I don't understand your plot. Perhaps a legend would help? I also don't know what you mean by "genotype frequency"; is that the ratio of het/homo alleles? Or do you mean population-wide? Or... looking at it again, I think you mean that there are zero variants marked heterozygous on your graph? Those fit lines are ridiculous, by the way; the graph would be clearer without them. There are 3 straight lines (y=2x, y=0, and y=1+(-2x)) with some outliers. But I don't know why you have nothing with an AF>0.6; looks like some cutoff parameter.

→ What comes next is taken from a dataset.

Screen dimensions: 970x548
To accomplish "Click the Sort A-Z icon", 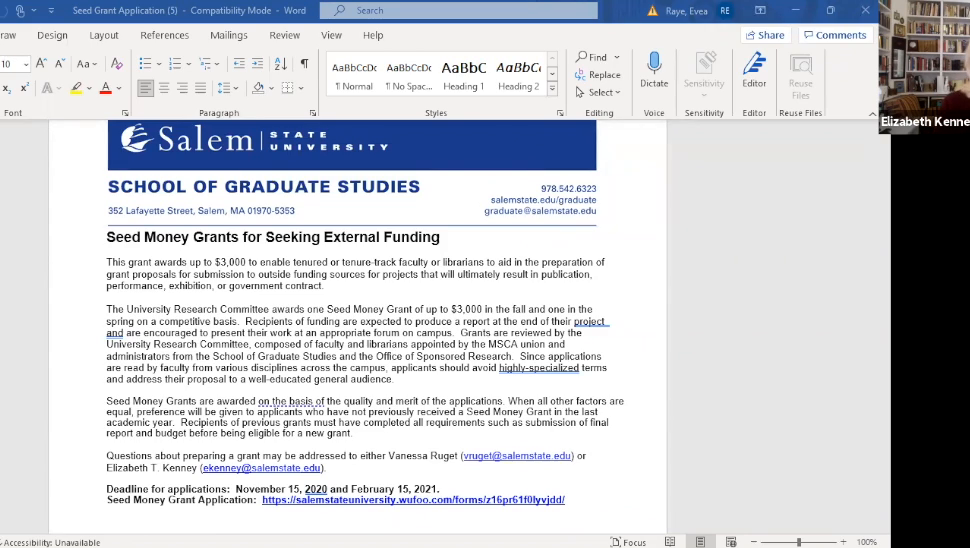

But anyway, it's logical that certain low coverage ranges will have outsized numbers of het SNPs; that's because if you have a read depth of 3 and 1 read has a sequence error, presto, you get a het SNP called... depending on your settings. And depth. False homozygous SNP calls are much less likely unless you fail to do duplicate removal or call variants at depth=1.
You can get rid of many of these false het calls by sequencing at a higher depth, doing duplicate removal, doing quality-score recalibration, flowcell-position-sensitive read-filtering, using a better aligner that doesn't call indels as substitutions, and setting your minimum variant-calling depth to above whatever these spurious SNPs are called at. Hmm, a using better and non-human-specific variant-caller is a good idea too. Specifically for variant-calling from noisy Novaseq data, it's also useful to cull particularly error-prone reads when doing population studies or very low sequencing depths.
Basically, I'd be interested in:
- The depth at which these false calls occur;
- The sequencing platform;
- The preprocessing steps employed;
- The aligner;
- The variant-caller;
- The variant-caller's parameters;
- Whether the DNA was amplified, and how much;
- Whether you are talking about individual or population studies;
- And a legend for graph.
You're right, I wasn't explaining the problem clearly. Thanks for the directions!
The graph is based on per locus allele frequency (x axis) in relation to the 3 genotypes frequencies possible at each loci (red = AltAlt, blue = RefAlt, green = RefRef). This graph is basically showing the expected genotype frequencies (Hardy-Weinberg; HW, as the lines in the plot), with the 'real' genotype frequencies found in the population for each loci. This is way off what is expected and almost all sites are significantly different from what is expected assuming HW. I expect to find some sites that are not in HW but not all of them! (see something like this: https://gcbias.org/2011/10/13/population-genetics-course-resources-hardy-weinberg-eq/, note that to get AF>0.5, they randomly selected sites to be on the other side, but you are right, I don't know on top of my head, why there is no AF >0.6 here...)
The thing is that we looked at lcWGS data that was already published and found the same excess heterozygosity.